- Dhalbhumgarh Location in Jharkhand, India Dhalbhumgarh Dhalbhumgarh (India)
- Coordinates: 22°30′58″N 86°33′15″E﻿ / ﻿22.5161°N 86.5543°E
- Country: India
- State: Jharkhand
- District: East Singhbhum

Government
- • Type: Federal democracy

Languages *
- • Official: Hindi, Santali
- Time zone: UTC+5:30 (IST)
- PIN: 832302
- Telephone/ STD code: 0657
- Vehicle registration: JH 05
- Lok Sabha constituency: Jamshedpur
- Vidhan Sabha constituency: Ghatsila
- Website: jamshedpur.nic.in

= Dhalbhumgarh =

Dhalbhumargh is a village in the Dhalbhumgarh CD block in the Ghatshila subdivision of the East Singhbhum District in the Indian state of Jharkhand.

==History==
Dhalbhum was first written about when the British Army attacked the Dhalbhum and Ghatsila region in 1767 jointly with Raja of Midnapore, after a previous abortive attempt in 1765. The campaign against Dhalbhum was led by John Fergusson, who launched an attack on Ghatsila from Jambuni, defeating the local king and destroying Narsingarh Fort.

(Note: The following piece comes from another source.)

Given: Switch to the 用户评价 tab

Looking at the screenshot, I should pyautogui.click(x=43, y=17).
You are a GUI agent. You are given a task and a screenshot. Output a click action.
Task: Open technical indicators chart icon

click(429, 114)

The King was taken captive and deported to Midnapur. His nephew Jagannath Dhal was placed on the throne on the condition that he would pay a yearly sum of Rs 55,000 to the British Government. Jagannath found it tough to cope with the demand, and was consequently replaced by Baikuntha Dhal. This did not deter Jagannath, who attacked Baikuntha with the help of the ruler of Jhargram and the zamindar of Ghatsila, Raja Jagannath Singh. Finally, he was reinstated on the condition that during the first year of his reign, he would pay a tax of Rs 2000, in the second year Rs 3000 and in the third year Rs 4000. In 1800, rent of Rs 4, 267 was fixed, which was to be paid by the Kingdom. In 1845 the region was incorporated into the Singhbhum District. Following this, in accordance with 1848 Regulation Act, Singhbhum District was converted into a non-regulation district under the Governor of Bengal.

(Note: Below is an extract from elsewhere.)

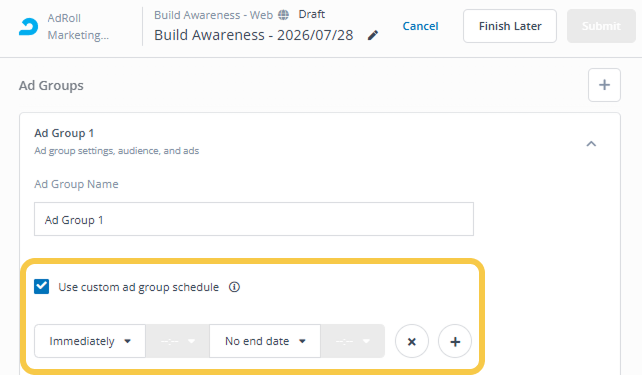
Task: Click the AdRoll Marketing account name
Action: (x=78, y=27)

In 1766, Raja Jagannath Singh, a zamindar of Dampara of Ghatsila in Dhalbhum, revolted against the enhanced revenue taxes of the British East India Company. This revolt is well known as Chuar revolt, the first revolt against British East India Company in Bengal Presidency.

==Geography==

===Location===
Dhalbhumgarh is located at .

Dhalbhumgarh is shown in Palashbani village/ mouza in the map of Dhalbhumgarh CD block in the District Census Handbook, Purbi Singhbhum, Series 21, Part XII A.

===Area overview===
The area shown in the map “forms a part of the Chota Nagpur Plateau and is a hilly upland tract”. The main rivers draining the district are the Subarnarekha and the Kharkai. The area lying between Jamshedpur and Ghatshila is the main industrial mining zone. The rest of the district is primarily agricultural. In the district, as of 2011, 56.9% of the population lives in the rural areas and a high 43.1% lives in the urban areas.

Note: The map alongside presents some of the notable locations in the district. All places marked in the map are linked in the larger full screen map.

==Civic administration==
There is a police station at Dhalbhumgarh.

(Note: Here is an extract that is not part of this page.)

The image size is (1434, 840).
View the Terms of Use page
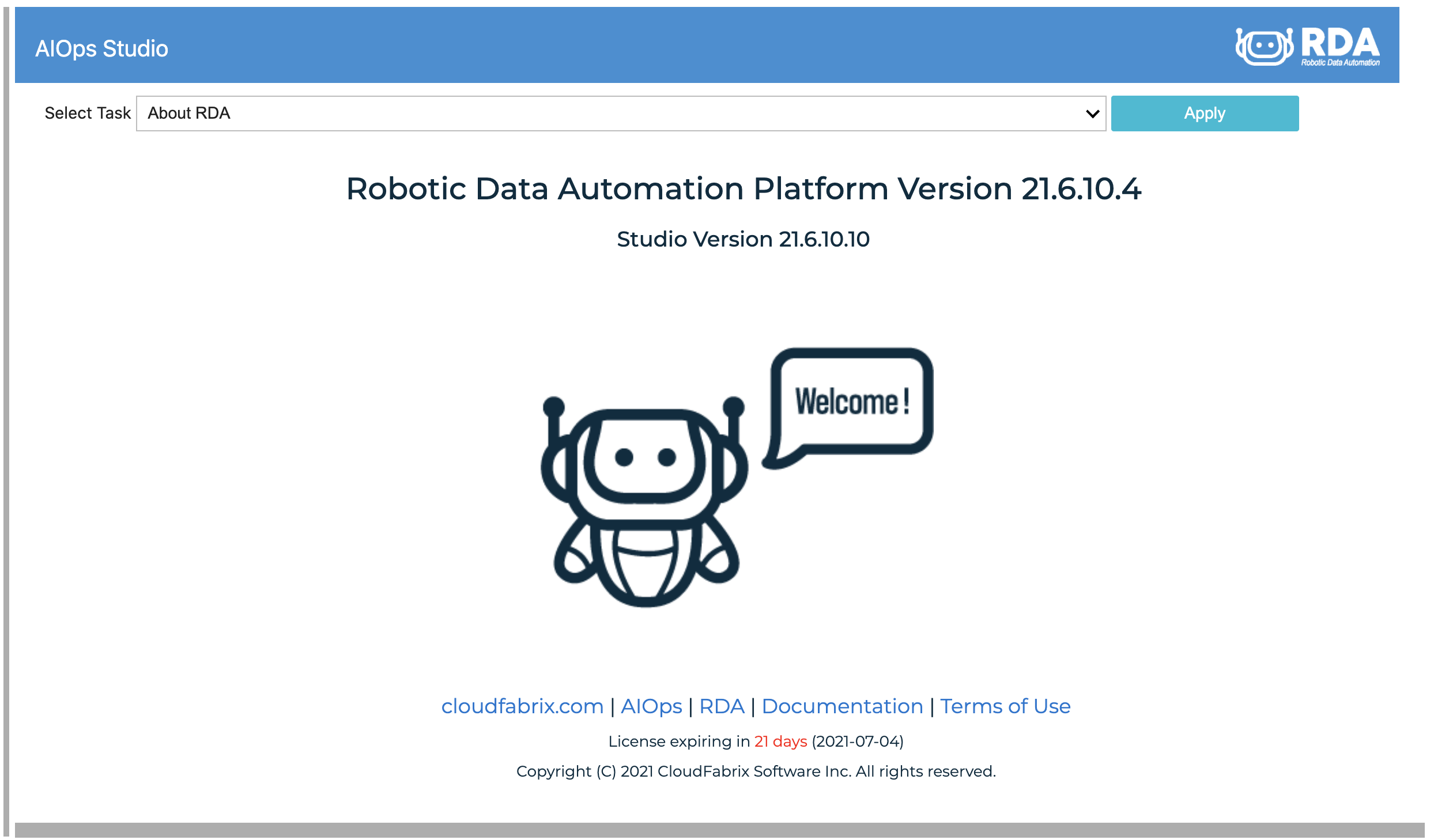tap(1005, 706)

The headquarters of Dhalbhumgarh CD block is located at Dhalbhumgarh village.

==Demographics==
According to the 2011 Census of India, Palashbani had a total population of 415, of which 197 (47%) were males and 218 (53%) were females. Population in the age range 0–6 years was 57. The total number of literate persons in Palashbani was 218 (60.89% of the population over 6 years).

(*For language details see Dhalbhumgarh block#Language and religion)

==Transport==
Dhalbhumgarh railway station is managed by South Eastern Railways. National Highway 18 passes through Dhalbhumgarh. The closest airport, Sonari Airport, is at Jamshedpur, but Dhalbhumgarh Airport is planned.

==Education==
Kasturba Gandhi Balika Vidyalaya is a Hindi-medium girls only institution established in 2006. It has facilities for teaching from class VI to class XII. The school has a playground, a library with 300 books, and has 7 computers for teaching and learning purposes.